Mourinho perfectly correct to marginalise Chelsea skipper
The Daily Mirror claim John Terry is facing the “humiliation” of turning out for Chelsea’s “second-string” side against Walsall in the Capital One Cup this week.
Overlooking the simple fact that Terry – a professional footballer – would simply be doing what he is employed to do should he appear, the paper use the revelation as the latest evidence that the defender’s “days look numbered at Stamford Bridge”.
Clearly Terry’s stature at Chelsea is not what it once was, having been subbed at half time against Manchester City and not getting on the pitch for the club’s recent Champions League and Arsenal clashes.
However, the idea that Jose Mourinho will just cast one of his most trusted lieutenants aside so nonchalantly is a little farfetched.
After the London derby victory over the Gunners, the Portuguese tactician said: “He knows that I care about him as a person, as a player. If you want to paint a dark picture, I ask you please don’t because it is not the reality. He’s in a great condition and a great situation with the manager and with the club.”
Terry was never going to be able to maintain the high-standards of play he has set throughout his career deep into his 30s. That his form has dropped off so quickly after being an ever-present member of a league-winning defence is startling, but it doesn’t mean he doesn’t have a role to play.

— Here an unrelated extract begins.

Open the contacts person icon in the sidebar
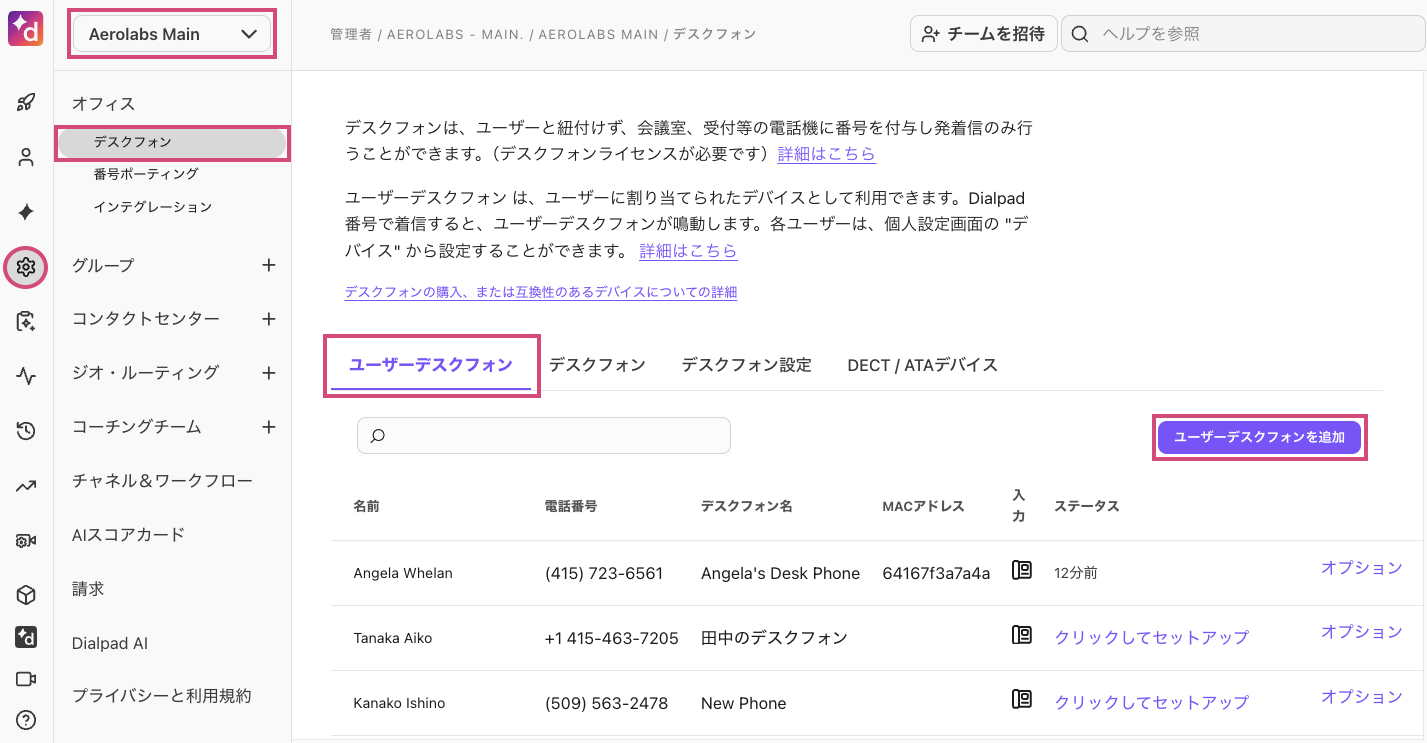Image resolution: width=1427 pixels, height=743 pixels. (25, 156)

Mourinho has openly spoken about his desire to build a new team in west London, referred to as a dynasty. He won’t be able to do that without Terry playing a pivotal role in leading the club’s new young players.
Papy Djilobodji, the 26-year-old centre back signed from Nantes on deadline day and Terry’s rumoured defensive partner against Walsall, is one example of a player that will need to lean on the former England international’s wealth of experience.
Kurt Zouma, although having seemingly removed Terry from the teamsheet in the biggest games, is another that, at the age of 20, will benefit from his captain’s guidance in training sessions, at half times and during games they play together.
At Manchester United, the last dynasty seen in the Premier League under Sir Alex Ferguson, Ryan Giggs, Paul Scholes and Rio Ferdinand all performed a similar role to help the next phase of stars come through the club. Using Terry in the same guise is shrewd from Mourinho, not bullish as others would have you believe.